Club Scene
Concert scene again lives large at Wo Fat
By Derek Paiva
Advertiser Staff Writer
At least at downtown Honolulu's self-proclaimed "oldest restaurant in Hawai'i" Wo Fat, where local promoter Kristien Amer has been staging live music parties for the larger part of the last decade.
The wait help often buzzes by our table overlooking the afternoon din of Hotel Street to ask if Amer wants something to eat or drink.
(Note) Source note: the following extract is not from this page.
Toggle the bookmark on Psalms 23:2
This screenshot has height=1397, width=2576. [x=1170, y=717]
Restaurant manager Renny Kuo, whom she affectionately calls "the Schneider of Wo Fat" (referencing a certain jack-of-all-trades building manager in the '70s sitcom "One Day At A Time") happily escorts us to the Chinese restaurant's now-shuttered third-floor ballroom.
In return, the ever-ebullient Amer sings the praises of the staff's hard work and continued efforts at keeping the struggling downtown landmark open. After being shuttered for a good chunk of the 1990s, the restaurant reopened last year to very little fanfare save for Amer's return to the venue in January for near-monthly live band concerts.
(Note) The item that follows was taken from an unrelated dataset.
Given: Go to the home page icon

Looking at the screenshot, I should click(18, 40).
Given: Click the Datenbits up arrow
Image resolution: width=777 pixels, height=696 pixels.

Set for tonight, her latest Wo Fat all-local band fest, dubbed Look Fun Gemini (in honor of Amer and her friends' June birthdays and a Wo Fat menu item) features ska punks Go Jimmy Go, hip-hop/reggae band Wrecking Crew, acid jazzers Quadraphonix and punk rockers Extra Stout.
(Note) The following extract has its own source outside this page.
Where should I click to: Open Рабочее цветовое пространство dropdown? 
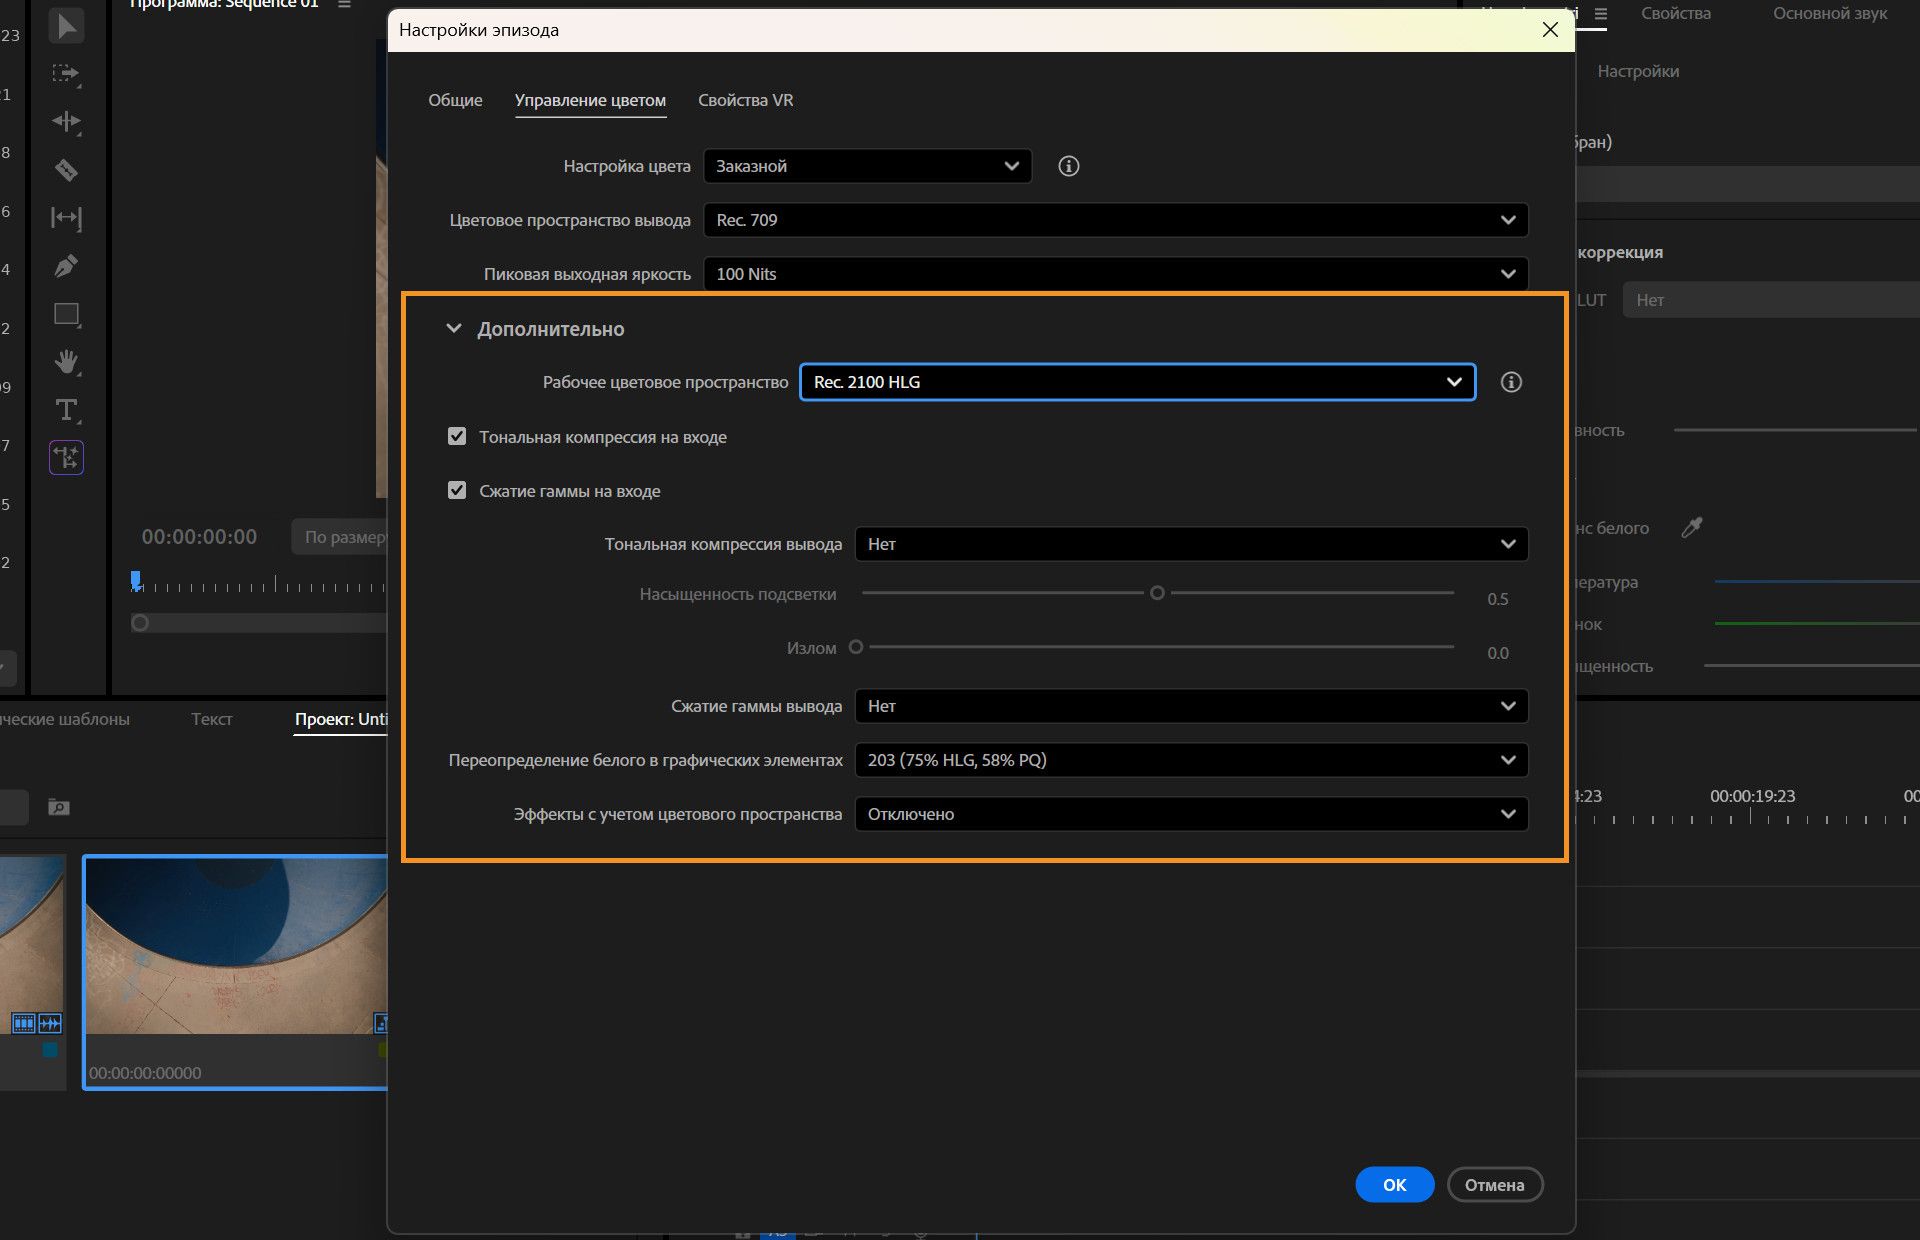pos(1137,382)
"There's some weird energy that happens here that I really can't explain," says the almost 30-year-old Amer, gushing about the century-old building and restaurant while effortlessly spouting historical tidbits of its vaunted Honolulu history. "(The restaurant) still needs help. And it's in the only eclectic and interesting neighborhood in Hawai'i anyway."
A free-lance graphic artist and Web site designer, Amer couldn't resist the temptation to stage more of her notoriously raucous Wo Fat concerts after returning in October 2000 to find her fave restaurant/concert venue (which had closed in 1994) again open for business. Amer, who began self-promoting monthly live punk and ska dance concerts in Wo Fat's ballroom in 1993 before she moved to Los Angeles in 1997, now kicks out the tables and chairs and stages her shows in the establishment's larger second-floor restaurant dining space.
"It's like a giant loft," says Amer, scanning the sunlit restaurant while attempting to describe its kitschy after-hours aura for the uninitiated. "I sometimes turn most of these chandeliers on, but we get a lot of light from the street at night. The stage over there is lit up with different colored lights. I outline the dragon paintings with white lights. Everyone wants these booths lined up around the windows because you can see everything that's going on on the streets."
The restaurant's six late-lunch customers seemingly get up all at once from their various tables as Amer rhapsodizes about someday turning the entire building into a nonprofit arts foundation.
"I'd love to buy this building one day," she says, smiling. "I really would. I mean, if I ever had enough money."